Она кивала, гладила его руки, лицо. Он улыбался робко.
– Вот когда ты так, близко, мне спокойней: единственное, что наверняка длится для меня и сейчас, – твоя любовь. Понимаешь?..
Но вдруг, даже после таких счастлисых минут, глаза его снова становились настороженными, он прятал взгляд, и тогда Надежда Сергеевна призычно протягивала ему блокнот с рассказом о Смирнове и дописывала в него еще: «Видишь, как затрепаны эти листки, сколько раз ты уже листал их, видишь?.. Я здесь, милый», – и повторяла то же самое по-болгарски: «Аз тука».
Танева давно уже выписали из клиники. Чтоб ничто не напоминало мужу злосчастную сцену с бывшим их другом, Надежда Сергеевна поменяла квартиру. Они перебрались на проспект Вернадского. Это и осложнило их жизнь: Танев теперь никогда не мог вспомнить, где что находится в доме, у вещей не стало привычных для Танева мест. И прежде чем что-то найти, сделать, он всегда обращался с вопросом к жене: она стала его повседневной памятью.

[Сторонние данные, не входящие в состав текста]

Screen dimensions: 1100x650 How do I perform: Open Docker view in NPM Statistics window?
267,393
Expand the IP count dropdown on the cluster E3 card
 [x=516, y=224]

Он много играл на скрипке. И часто ему удавались вещи совершенно незнакомые. Но всякий раз, даже повторяя их, он играл с листа, и потому не мог, несмел решиться выступить хотя бы в небольшом зале, при посторонних. А с пьесами старыми выходить на люди не хотел.
Так шли годы. Время от времени Панин клал его на обследования в свою клинику. У больного никаких изменений с памятью не происходило ни в худшую, ни в лучшую сторону. Но сердце, разрушенное эпилепсией, все больше сдавало, хотя припадки, как и обещали нейрохирурги, прекратились совершенно.

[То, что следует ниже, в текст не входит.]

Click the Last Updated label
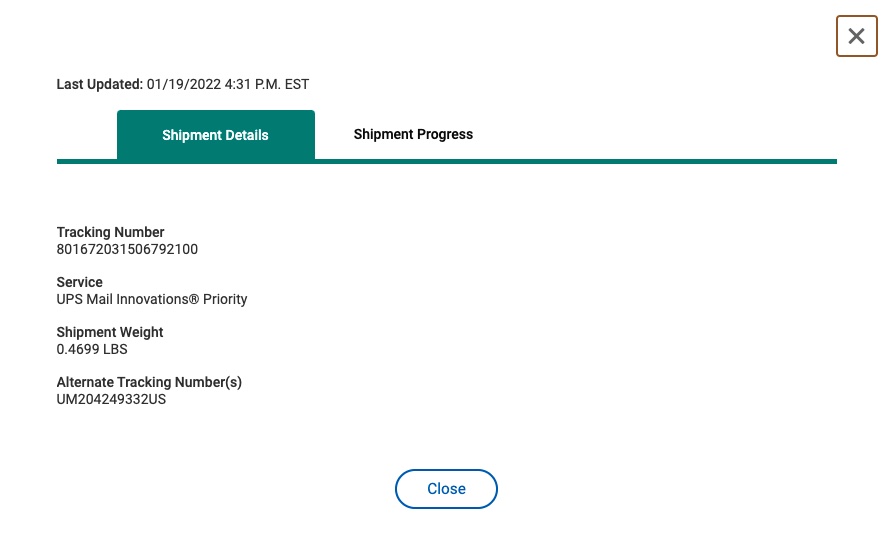The image size is (896, 543). pos(99,84)
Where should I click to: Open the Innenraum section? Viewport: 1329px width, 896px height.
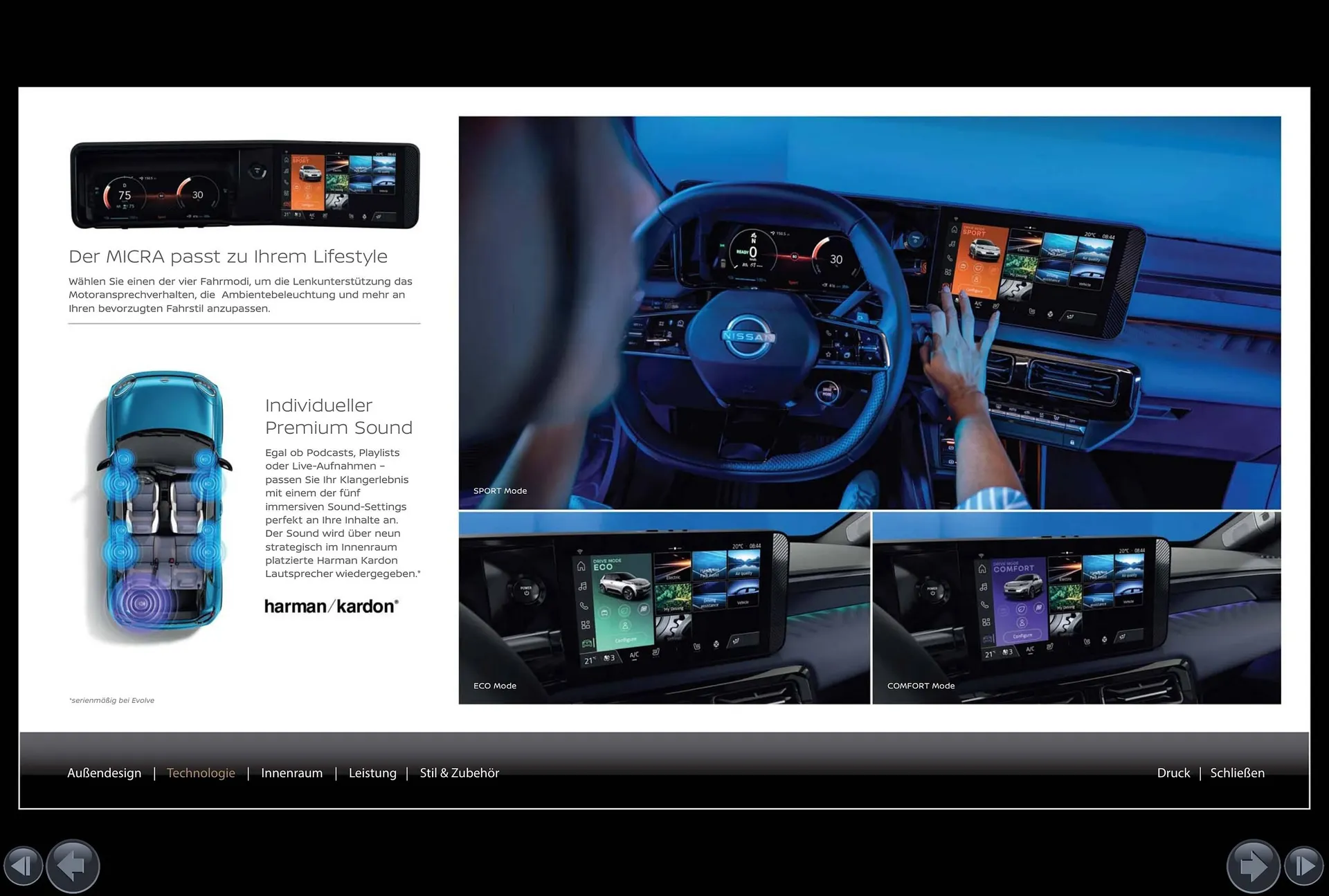click(291, 773)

Однажды, разыскивая Панина в клинике, Надежда Сергеевна забрела в лабораторные помещения и увидела вольер с белыми мышами. В нем был оборудован из крашеных фанерок лабиринт, в одном конце которого стояло блюдце с едой. В углу – «беличье колесо». Мыши были какие-то странные. Чистенькие, пушистые, они нет-нет да нюхали воздух и, должно быть, слыша запах еды, устремлялись к лабиринту, но тут же останавливались, утыкаясь носом в какую-нибудь попутную соринку или трещинку в полу, бесконечно обнюхивали ее со всех сторон, не просто тщательно – каждый раз будто б наново, возбужденно.